Quantitative Estimation.—In quantitative work Fehling's solution, for so many years the standard, has been largely displaced by Purdy's, which avoids the heavy precipitate that so greatly obscures the end-reaction in Fehling's method. The older method is still preferred by many, and both are, therefore, given. Should the urine contain much glucose, it must be diluted before making any quantitative test, allowance being made for the dilution in the subsequent calculation. Albumin, if present, must be removed by acidifying a considerable quantity of urine with acetic acid, boiling, and filtering. The precipitate should then be washed with water and the washings added to the urine to bring it to its original volume.
(1) Purdy's Method.—Take exactly 35 c.c. of Purdy's solution in a flask or beaker, add twice its volume of distilled water, heat to boiling, and, still keeping the solution hot, add the urine very slowly from a buret until the blue color entirely disappears. Read off the amount of urine added; considering the strength of Purdy's solution, it is readily seen that this amount of urine contains 0.02 gm. of glucose, from which the amount in the twenty-four-hour urine, or the percentage, can easily be calculated. Example: Suppose that 2.5 c.c. of urine discharged the blue color of 35 c.c. of Purdy's solution. This amount of urine, therefore, contains exactly 0.02 gm. glucose, and the percentage is obtained from the equation: 2.5:100 :: 0.02:x, and x equals 0.8 per cent. If, then, the twenty-four-hour quantity of urine were 3000 c.c., the twenty-four-hour elimination of glucose would be found as follows: 100:3000 :: 0.8:x, and x equals 24 gm.
It will be found that after the test is completed the blue color slowly returns. This is due to reoxidation, and should not be mistaken for incomplete reduction.
A somewhat simpler application of this method, which is accurate enough for clinical purposes, is as follows: Take 8¾ c.c. (roughly, 9 c.c.) of Purdy's solution in a large test-tube, dilute with an equal volume of water, heat to boiling, and, while keeping the solution hot but not boiling, add the urine drop by drop from a medicine-dropper until the blue color is entirely gone. Toward the end add the drops very slowly, not more than 4 or 5 a minute. Divide 10 by the number of drops required to discharge the blue color; the quotient will be the percentage of glucose. If 20 drops were required, the percentage would be 10÷20 = 0.5 per cent. It is imperative that the drops be of such size that 20 of them will make 1 c.c. Test the dropper with urine, not water. If the drops are too large, draw out the tip of the dropper; if too small, file off the tip.

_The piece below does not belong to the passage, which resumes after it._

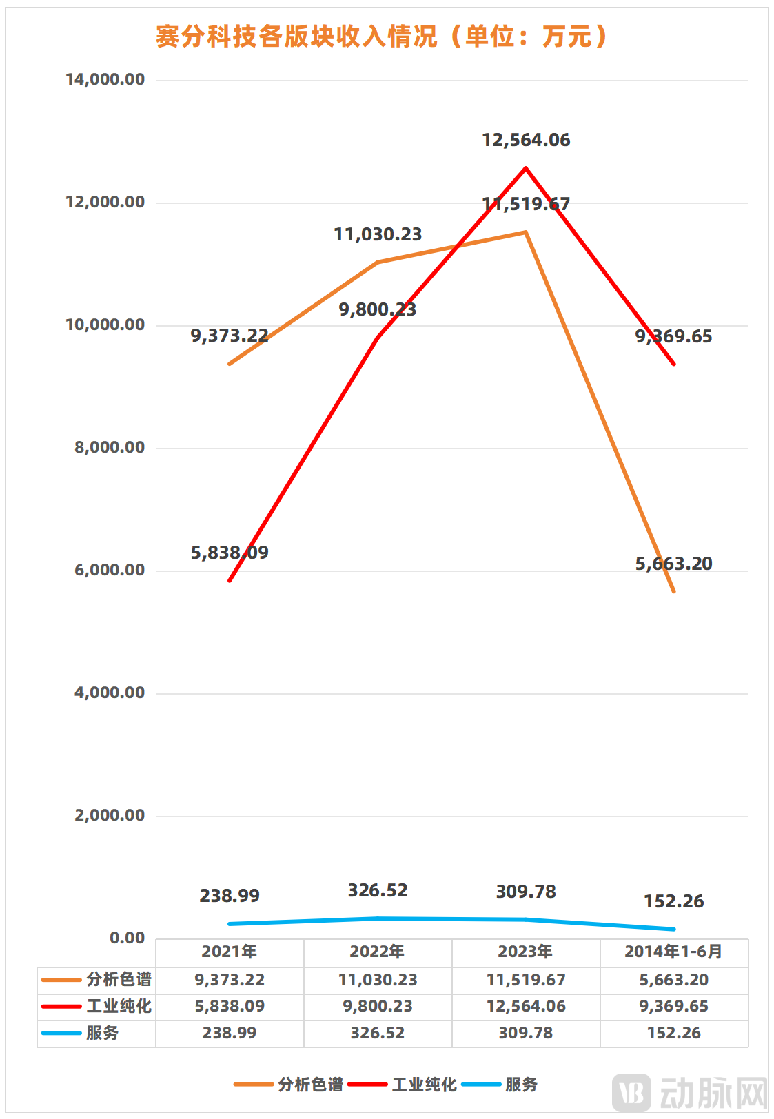This screenshot has width=774, height=1119.
Task: Click the 2022年 column header
Action: [x=377, y=952]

Purdy's solution consists of pure crystalline copper sulphate, 4.752 gm.; potassium hydroxid, 23.5 gm.; ammonia (U.S.P.; sp. gr., 0.9), 350 c.c.; glycerin, 38 c.c.; distilled water, to make 1000 c.c. Dissolve the copper sulphate and glycerin in 200 c.c. of the water by aid of gentle heat. In another 200 c.c. of water dissolve the potassium hydroxid. Mix the two solutions, and when cool, add the ammonia. Lastly, bring the whole up to 1000 c.c. with distilled water. This solution is of such strength that the copper in 35 c.c. will be reduced by exactly 0.02 gm. of glucose.